Looks better. Perhaps slowdown is related somehow to shader program switch or such. To be honest I'm not familiar what OGLES2 renderer exactly does since I haven't been able to test it myself anyway.
im sorry i dont have for now nova, just made too much shopping and now im out of budget :( will do asap when i will have extra bills for take the enancer pack
@Capehill Second run give me 1372 on the Points [mode: None], third run give me same 1372. Then doing reboot, run it again, and have on the same test 1233 (as previously it was after reboot), second run give me again 1372.
Then, for sake of tests i tested previous 1.14 version of ogles2.library, and indeed, it was much slower in that test. Seems that way initialisation done is much better in 1.15.
So, from that we can say that:
a) 1.15 version of ogles2.library is indeed faster,expectually in the first test (probably when initialisation done)
b). for initialiation it drop first value a bit (from 1372 till 1233), not that much.
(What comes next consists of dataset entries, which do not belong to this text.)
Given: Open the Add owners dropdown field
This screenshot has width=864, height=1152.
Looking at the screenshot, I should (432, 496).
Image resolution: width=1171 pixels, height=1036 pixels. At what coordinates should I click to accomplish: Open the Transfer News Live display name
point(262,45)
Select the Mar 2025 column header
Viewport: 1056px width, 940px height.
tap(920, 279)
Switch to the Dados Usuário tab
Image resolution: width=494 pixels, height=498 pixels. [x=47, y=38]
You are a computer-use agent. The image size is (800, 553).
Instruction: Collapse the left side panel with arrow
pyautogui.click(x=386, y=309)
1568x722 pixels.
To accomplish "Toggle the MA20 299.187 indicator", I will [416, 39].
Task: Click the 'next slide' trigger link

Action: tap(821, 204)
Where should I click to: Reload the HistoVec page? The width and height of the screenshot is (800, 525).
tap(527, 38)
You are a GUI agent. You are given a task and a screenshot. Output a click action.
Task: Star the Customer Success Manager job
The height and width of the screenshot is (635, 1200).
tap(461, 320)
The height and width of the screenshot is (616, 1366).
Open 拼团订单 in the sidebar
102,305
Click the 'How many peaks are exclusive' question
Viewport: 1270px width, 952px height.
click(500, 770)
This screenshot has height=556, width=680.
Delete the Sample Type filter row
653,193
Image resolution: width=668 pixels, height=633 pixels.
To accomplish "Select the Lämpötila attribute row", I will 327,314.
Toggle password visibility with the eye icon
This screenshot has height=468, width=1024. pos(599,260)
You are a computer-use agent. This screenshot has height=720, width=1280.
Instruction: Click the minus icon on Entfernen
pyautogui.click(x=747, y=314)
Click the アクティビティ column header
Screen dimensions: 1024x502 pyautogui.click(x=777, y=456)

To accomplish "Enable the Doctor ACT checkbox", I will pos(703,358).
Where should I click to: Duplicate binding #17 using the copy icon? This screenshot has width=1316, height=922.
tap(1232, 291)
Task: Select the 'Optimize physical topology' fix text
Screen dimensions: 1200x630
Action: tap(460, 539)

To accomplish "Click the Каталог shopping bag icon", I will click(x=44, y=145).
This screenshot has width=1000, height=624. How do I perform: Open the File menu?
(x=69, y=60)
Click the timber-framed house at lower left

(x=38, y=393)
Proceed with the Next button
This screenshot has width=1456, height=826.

So probably something else there which make it be slower.
Need to say something ... i have a special version of dosbox, it using sdl2 and not sdl but facing something strange here it freezing the machine totally. i dont know if it is an sdl2 issue or warp3dSI issue or both, because this was not happening when i was not using w3dsi
i can gave binary but sources was ported by Michael Trebilcock. who made a good work on my configuration dosbox is fast like under linux. if we dont count the freezing . about serial nothing here i have a freeze
@Capehill probably found the issue it freeze after a shell message:using driver compositing for render. this message exit only on some programs, probably some games that access in specific vga mode.
Kas1e just informed me about this thread. Good to see somebody does something with ogles2
So far I have no explanation for that performance drop with "points mode: none". Note however that I didn't actually try your test by myself yet.
I quickly took a peek into the SDL2 source though and immediately noticed one potentially huge useless performance eater:
in the file "SDL_shaders_gles2.c", line 51: "gl_PointSize = 1.0;" For god's sake: remove it It's completely useless and is quite a performance killer, removing it can probably speed up the vertex-shader by factor 1.5
Some other notes (and again, remember I didn't check it out myself yet):
depending on the actual number of vertices etc. you are drawing per frame, you probably don't really measure the actual potential 3D performance. I mean, if you render real fat stuff it should quickly perform much faster than "only" around 2x as fast as the others
Btw.: I also have no explanation why 1.15 would perform significantly faster than 1.14. Yes, the new version contains a huge speedup, but that's focused on one single function that actually shouldn't be called often, usually only on startup: glCompile. Such calls are muuuuuuch faster now indeed.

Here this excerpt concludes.